The Empty Closet
- Type: Monthly magazine
- Publisher: Out Alliance (previously called Gay Alliance of the Genesee Valley)
- Founded: 1971
- Language: English
- Headquarters: 100 College Ave STE 100, Rochester NY United States
- OCLC number: 5737153
- Website: The Empty Closet
- Free online archives: Archives hosted by the University of Rochester

= The Empty Closet =

American LGBTQ magazine

The Empty Closet is a free magazine published by the Out Alliance based in Rochester, New York. The Empty Closet reports on issues of interest to the local and national LGBT and allied communities.

==History==
The Empty Closet began publication in January 1971 by the University of Rochester Gay Liberation Front student group. Some of the founding members were Bob Osborn, Larry Fine, RJ Alcalá, Marshall Goldman, Debbie Lestz, Pattie Evans (her pseudonym during the early publications was Patricia Evers), Karen Hagberg, and Sue Minor. It is one of the longest continually published newspapers in the United States focusing on the LGBT community. It was a newspaper until February 2018. The last issue of The Empty Closet was published in July 2020 when the supporting agency, Out Alliance shuttered.

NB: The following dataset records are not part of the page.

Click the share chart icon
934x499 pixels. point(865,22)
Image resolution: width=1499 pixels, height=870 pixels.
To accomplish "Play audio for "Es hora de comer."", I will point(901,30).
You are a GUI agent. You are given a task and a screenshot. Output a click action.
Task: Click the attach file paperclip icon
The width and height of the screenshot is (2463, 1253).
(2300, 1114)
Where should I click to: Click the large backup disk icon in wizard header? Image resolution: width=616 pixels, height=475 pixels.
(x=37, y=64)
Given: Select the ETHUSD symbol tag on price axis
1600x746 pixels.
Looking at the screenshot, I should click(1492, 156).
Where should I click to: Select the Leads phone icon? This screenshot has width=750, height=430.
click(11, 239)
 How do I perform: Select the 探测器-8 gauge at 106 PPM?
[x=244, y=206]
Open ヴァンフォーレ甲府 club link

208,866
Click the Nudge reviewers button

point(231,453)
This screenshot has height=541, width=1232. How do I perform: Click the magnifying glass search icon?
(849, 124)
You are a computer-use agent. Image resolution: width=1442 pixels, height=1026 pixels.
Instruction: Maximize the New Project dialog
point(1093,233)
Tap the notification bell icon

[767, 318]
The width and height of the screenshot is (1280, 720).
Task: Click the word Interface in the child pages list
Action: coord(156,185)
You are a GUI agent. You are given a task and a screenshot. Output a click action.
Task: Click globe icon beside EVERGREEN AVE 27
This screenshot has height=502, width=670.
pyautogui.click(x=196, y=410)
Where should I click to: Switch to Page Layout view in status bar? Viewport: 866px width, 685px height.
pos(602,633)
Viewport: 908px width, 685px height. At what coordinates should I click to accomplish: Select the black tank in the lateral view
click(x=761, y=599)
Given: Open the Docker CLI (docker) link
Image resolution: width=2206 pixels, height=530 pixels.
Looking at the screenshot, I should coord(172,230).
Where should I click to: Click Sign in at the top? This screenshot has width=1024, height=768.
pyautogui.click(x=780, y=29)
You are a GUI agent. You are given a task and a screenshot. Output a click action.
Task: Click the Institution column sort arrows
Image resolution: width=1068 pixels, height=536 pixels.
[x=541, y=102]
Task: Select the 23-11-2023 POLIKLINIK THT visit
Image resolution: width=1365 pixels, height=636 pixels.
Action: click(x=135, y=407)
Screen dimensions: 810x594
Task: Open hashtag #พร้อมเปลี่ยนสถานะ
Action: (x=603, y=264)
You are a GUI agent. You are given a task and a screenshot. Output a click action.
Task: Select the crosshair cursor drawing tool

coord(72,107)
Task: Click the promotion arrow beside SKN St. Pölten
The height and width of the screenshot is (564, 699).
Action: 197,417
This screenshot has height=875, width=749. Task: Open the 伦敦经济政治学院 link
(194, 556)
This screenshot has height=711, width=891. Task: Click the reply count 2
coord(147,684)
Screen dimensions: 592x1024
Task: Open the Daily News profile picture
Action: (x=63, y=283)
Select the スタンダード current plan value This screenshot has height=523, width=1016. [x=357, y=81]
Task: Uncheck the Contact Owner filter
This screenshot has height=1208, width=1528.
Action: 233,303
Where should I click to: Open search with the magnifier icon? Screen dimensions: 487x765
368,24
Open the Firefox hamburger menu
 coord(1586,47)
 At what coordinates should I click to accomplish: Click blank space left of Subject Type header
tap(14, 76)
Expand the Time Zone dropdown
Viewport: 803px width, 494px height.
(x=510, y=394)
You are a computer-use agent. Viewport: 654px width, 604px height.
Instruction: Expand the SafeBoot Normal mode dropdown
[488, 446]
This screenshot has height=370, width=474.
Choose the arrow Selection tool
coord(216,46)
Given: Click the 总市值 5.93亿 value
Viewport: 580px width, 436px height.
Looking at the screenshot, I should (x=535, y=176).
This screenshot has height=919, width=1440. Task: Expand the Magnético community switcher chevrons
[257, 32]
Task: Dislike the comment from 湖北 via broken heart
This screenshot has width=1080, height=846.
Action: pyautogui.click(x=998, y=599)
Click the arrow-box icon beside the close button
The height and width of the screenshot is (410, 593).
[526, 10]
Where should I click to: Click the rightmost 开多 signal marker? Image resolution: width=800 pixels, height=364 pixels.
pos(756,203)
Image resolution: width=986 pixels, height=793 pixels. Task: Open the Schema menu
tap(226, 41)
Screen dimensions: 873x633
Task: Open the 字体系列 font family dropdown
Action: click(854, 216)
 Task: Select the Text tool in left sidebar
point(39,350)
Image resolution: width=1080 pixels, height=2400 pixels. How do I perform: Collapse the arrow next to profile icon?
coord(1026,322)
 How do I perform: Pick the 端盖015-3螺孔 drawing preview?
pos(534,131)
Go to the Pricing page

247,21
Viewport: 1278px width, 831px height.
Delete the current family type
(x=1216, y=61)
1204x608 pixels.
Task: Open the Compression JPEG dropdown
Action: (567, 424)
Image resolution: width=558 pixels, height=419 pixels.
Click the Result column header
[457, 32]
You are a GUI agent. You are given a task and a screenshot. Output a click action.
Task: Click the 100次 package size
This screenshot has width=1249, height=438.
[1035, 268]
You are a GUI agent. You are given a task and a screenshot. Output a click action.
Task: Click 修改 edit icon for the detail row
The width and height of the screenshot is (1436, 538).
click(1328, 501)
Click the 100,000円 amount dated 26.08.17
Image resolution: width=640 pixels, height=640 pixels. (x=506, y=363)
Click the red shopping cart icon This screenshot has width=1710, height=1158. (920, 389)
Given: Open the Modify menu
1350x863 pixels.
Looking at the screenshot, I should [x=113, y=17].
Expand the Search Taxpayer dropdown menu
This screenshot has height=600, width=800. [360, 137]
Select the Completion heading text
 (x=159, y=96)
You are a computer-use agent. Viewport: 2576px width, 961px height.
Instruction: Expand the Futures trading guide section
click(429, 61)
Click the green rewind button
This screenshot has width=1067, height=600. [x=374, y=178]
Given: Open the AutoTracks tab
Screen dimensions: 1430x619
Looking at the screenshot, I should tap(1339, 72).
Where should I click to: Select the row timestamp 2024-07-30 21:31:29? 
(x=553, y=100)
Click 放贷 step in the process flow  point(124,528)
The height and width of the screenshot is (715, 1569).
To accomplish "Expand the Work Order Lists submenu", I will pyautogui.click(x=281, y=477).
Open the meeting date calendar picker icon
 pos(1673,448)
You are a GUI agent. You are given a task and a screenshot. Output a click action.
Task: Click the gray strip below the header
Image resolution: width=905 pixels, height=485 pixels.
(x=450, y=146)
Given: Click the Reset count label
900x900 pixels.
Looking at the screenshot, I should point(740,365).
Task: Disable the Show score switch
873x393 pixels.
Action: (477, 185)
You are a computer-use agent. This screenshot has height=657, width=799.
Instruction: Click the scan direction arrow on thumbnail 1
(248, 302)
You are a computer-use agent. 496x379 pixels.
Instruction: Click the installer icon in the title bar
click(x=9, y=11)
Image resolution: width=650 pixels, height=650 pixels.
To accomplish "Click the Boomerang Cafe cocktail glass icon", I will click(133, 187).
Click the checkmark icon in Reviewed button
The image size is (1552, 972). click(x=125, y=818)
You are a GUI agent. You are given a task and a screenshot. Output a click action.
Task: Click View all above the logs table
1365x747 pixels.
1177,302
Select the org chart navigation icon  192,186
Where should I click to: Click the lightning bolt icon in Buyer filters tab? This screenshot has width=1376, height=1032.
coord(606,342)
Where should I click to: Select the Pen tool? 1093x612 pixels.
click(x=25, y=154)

The final Editor, Tamara Leigh, who was also the magazine's first African-American editor (November 2018 - July 2020) went on to create Blaque/OUT Magazine in September 2020.

==Importance==
In February 2011, the New York State Senate passed Resolution K130-2011, "Commemorating the 40th Anniversary of The Empty Closet", noting the contributions of the newspaper to creating an atmosphere of social tolerance in the Rochester region: "This progressive paper has been a powerful tool in documenting the social, political, religious, cultural, artistic, business and literary history and events for the GLBT community of Rochester and surrounding areas."

In 2013, a complete run of The Empty Closet was transferred to the Smithsonian National Museum of American History Archives for preservation.